The JUPITER study ended more than 2 years early after an "unequivocal benefit of rosuvastatin" was determined among individuals with normal cholesterol levels but elevated levels of high-sensitivity C-reactive protein.
The number of patients taking cholesterol-lowering statins may rise in the future, in light of results of a late-breaking, large-scale clinical trial released last week at the American Heart Association (AHA) Scientific Sessions in New Orleans.
The study found that patients with normal cholesterol levels, no history of cardiovascular disease (CVD), but elevated levels of high-sensitivity C-reactive protein (hs-CRP) who took the lipid-lowering drug rosuvastatin (Crestor) had a much lower risk of heart attacks and stroke. The randomized, double-blind study (known as the JUPITER trial) involved 17,802 men aged >50 years and women >60 with elevated hs-CRP levels. Those taking rosuvastatin had a 54% reduction in heart attacks, a 48% reduction in stroke, and a 46% reduction in the need for interventions to reopen blocked blood vessels, compared with those who received placebo.

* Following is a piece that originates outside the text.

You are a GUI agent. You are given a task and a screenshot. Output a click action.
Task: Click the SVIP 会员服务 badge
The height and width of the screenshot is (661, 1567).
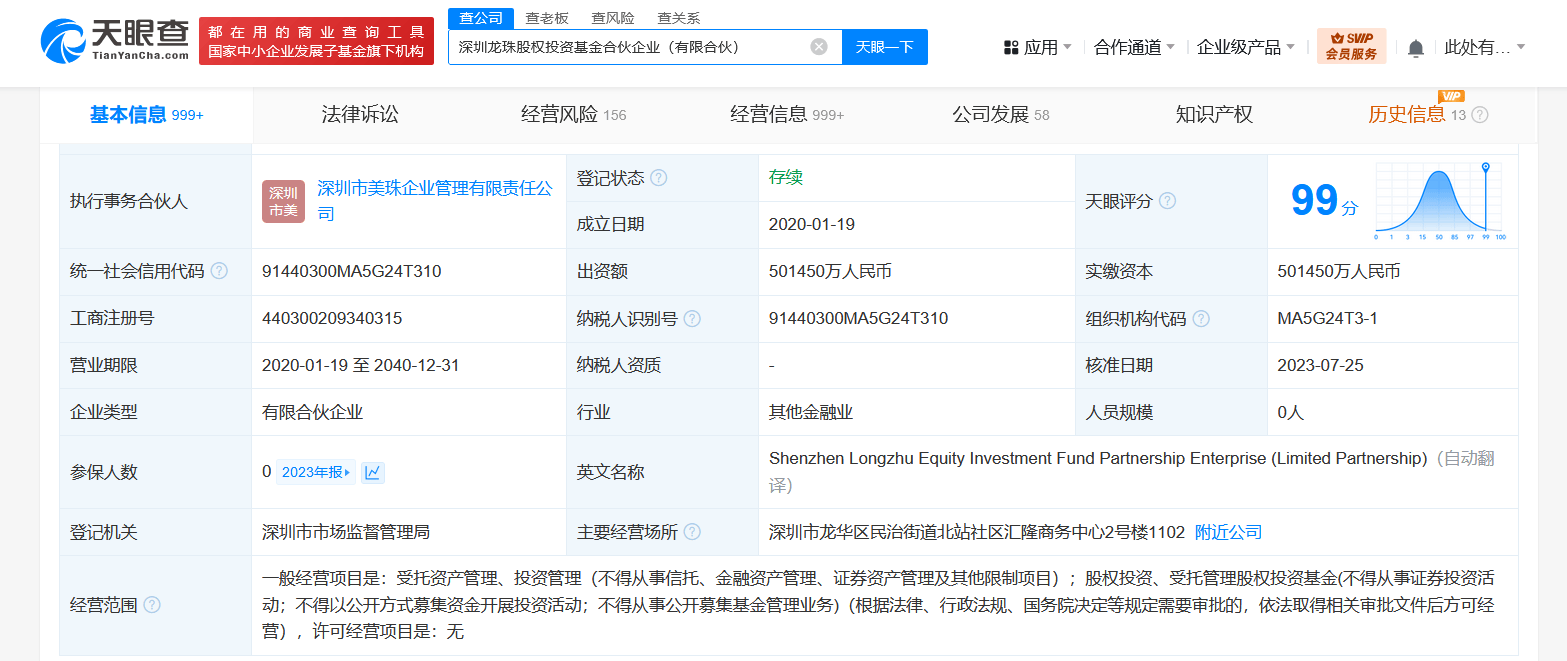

“Not only do we confirm that apparently healthy men and women with elevated hs-CRP are at high risk for cardiovascular events, but we demonstrate that a simple therapy can reduce their risk of heart attack, stroke, or cardiovascular death,” noted Paul Ridker, MD, lead author of the study.

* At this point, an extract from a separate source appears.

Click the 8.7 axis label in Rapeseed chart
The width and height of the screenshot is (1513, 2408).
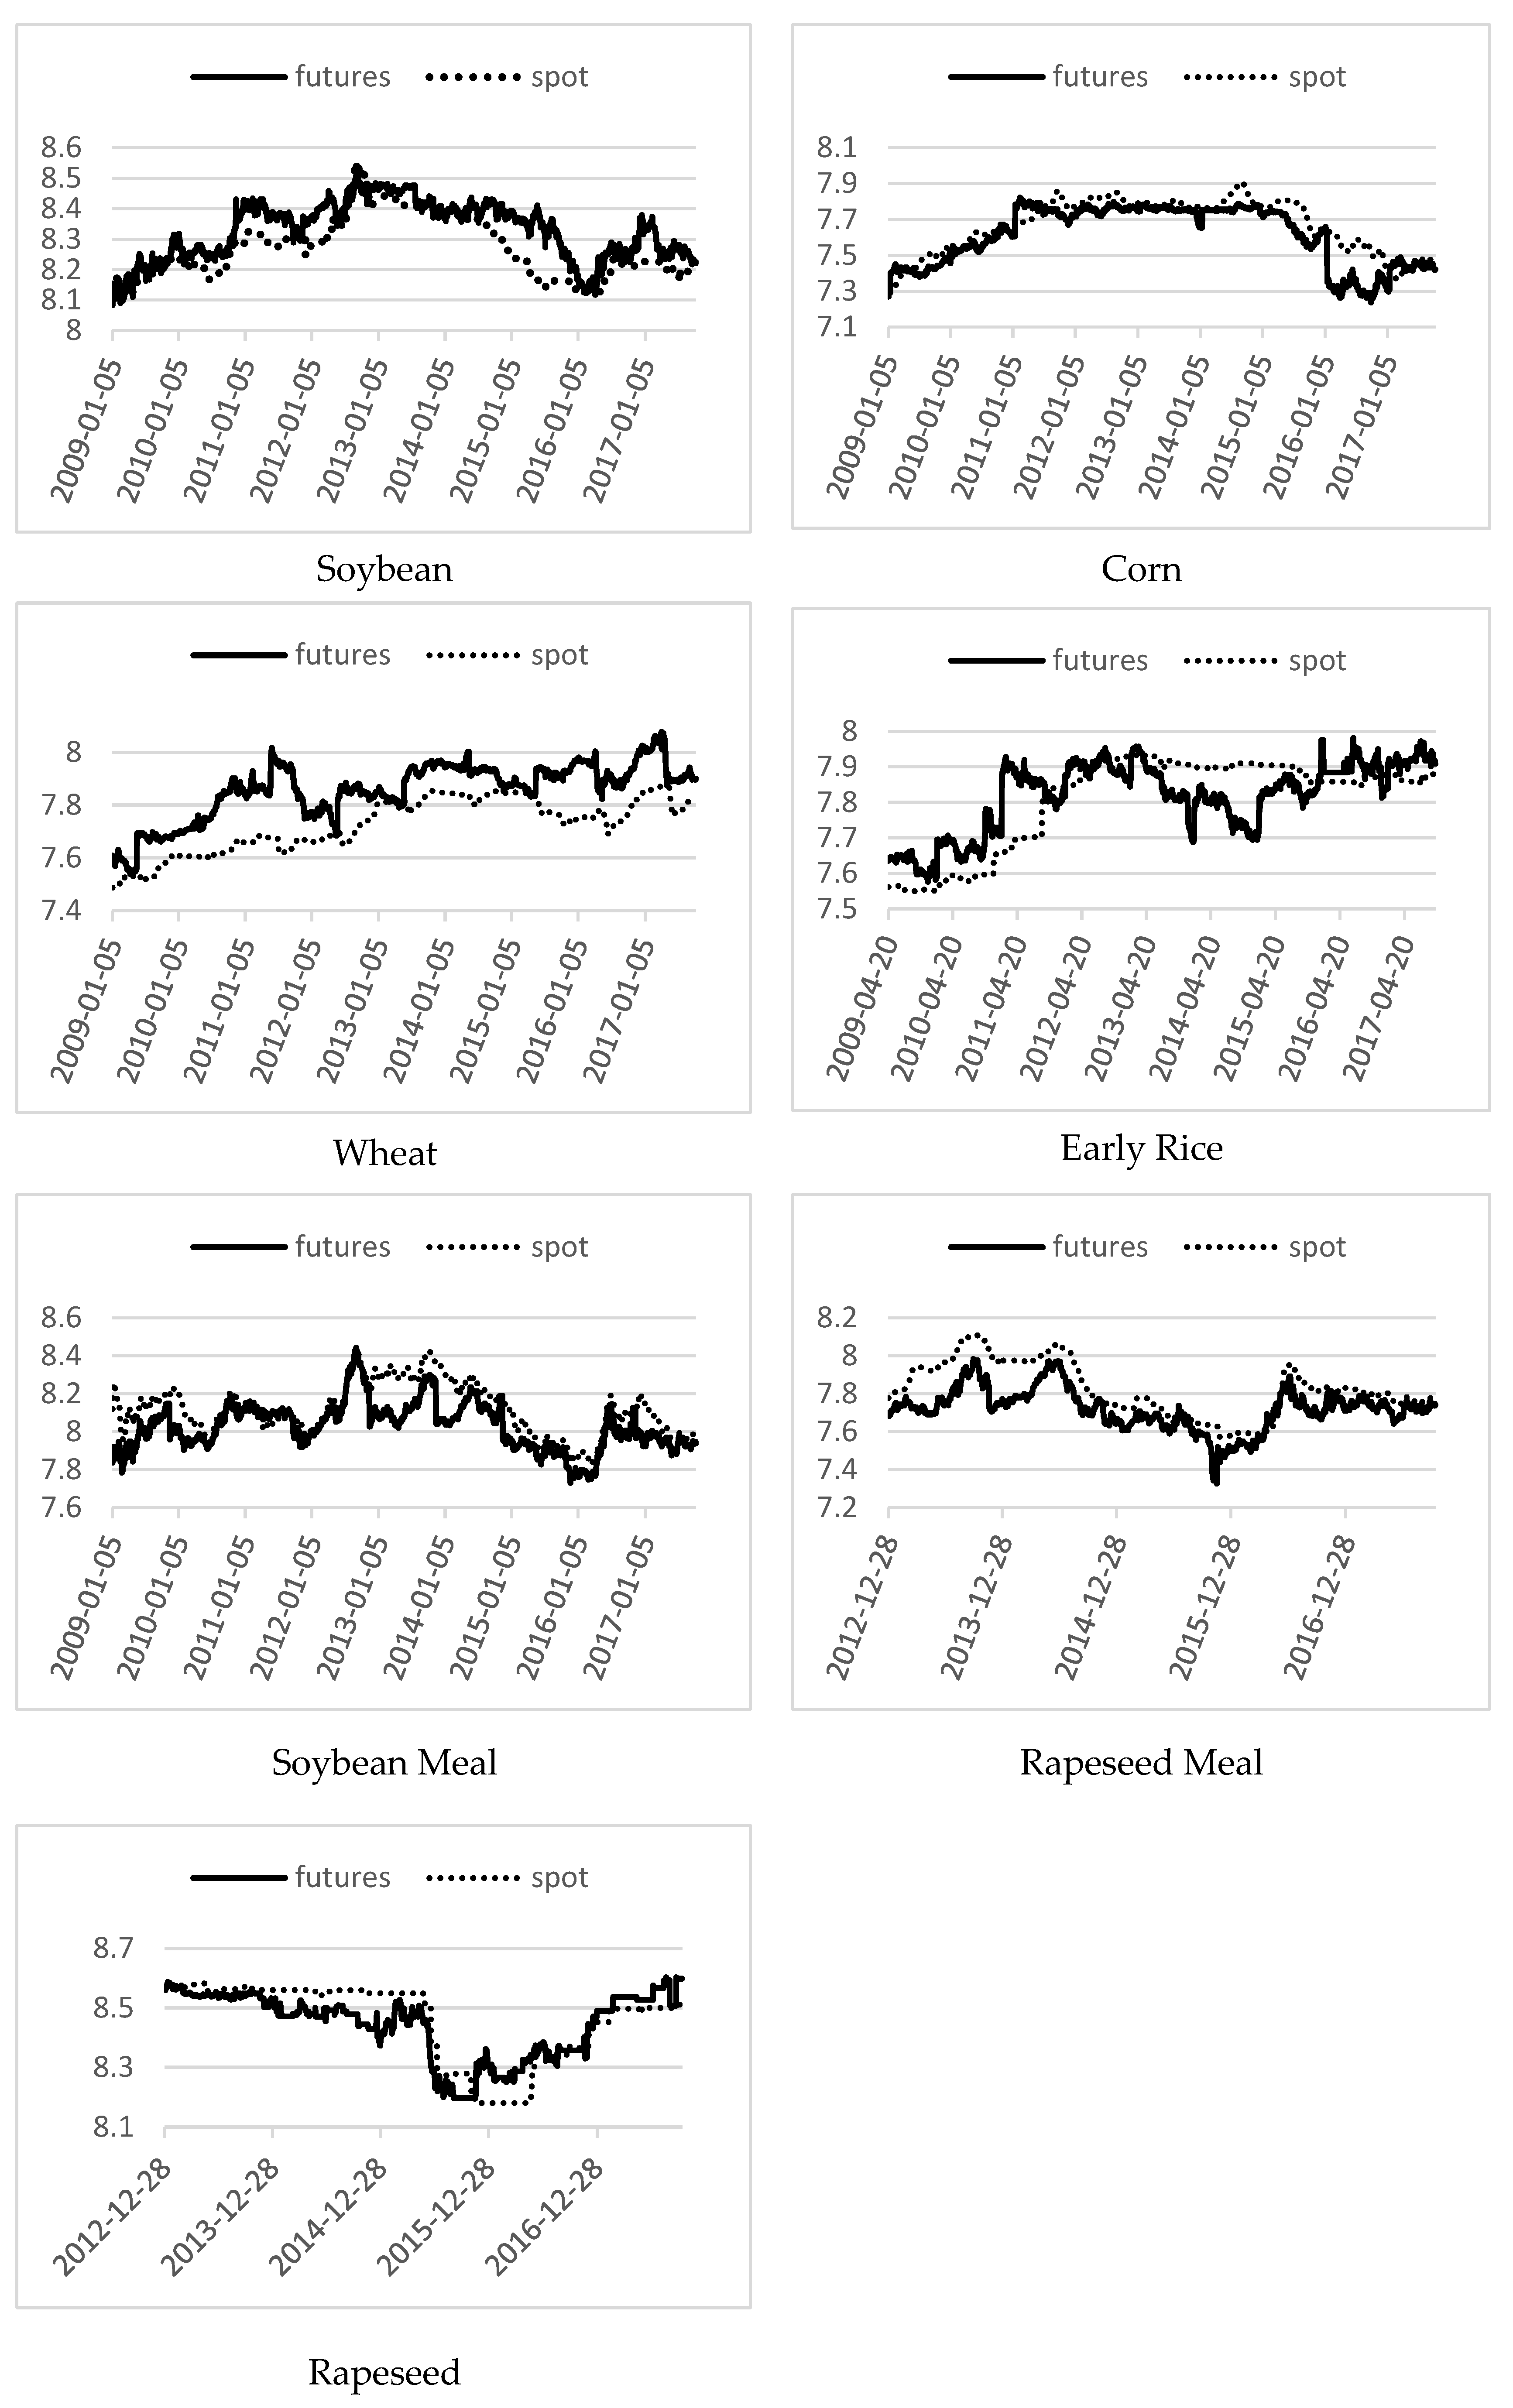[x=113, y=1948]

Study participants were recruited from 1300 clinical sites in 26 countries and randomly assigned 20 mg of rosuvastatin a day or a daily placebo. The trial ended in March 2008—more than 2 years ahead of schedule—when it was determined that the data indicated “unequivocal benefit of rosuvastatin” on coronary-related death and disability.

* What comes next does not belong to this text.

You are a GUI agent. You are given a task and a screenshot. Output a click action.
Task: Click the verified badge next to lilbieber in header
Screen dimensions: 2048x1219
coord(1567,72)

Two other studies, presented at the AHA meetings and supported by the National Heart, Lung, and Blood Institute (NHLBI) of the National Institutes of Health, also provide evidence that hs-CRP is a useful marker for CVD. “These findings suggest that adding hs-CRP levels to traditional risk factors could identify millions more adults for whom treatment with statins appears to lower the risk of heart attack,” said NHLBI Director Elizabeth Nabel, MD.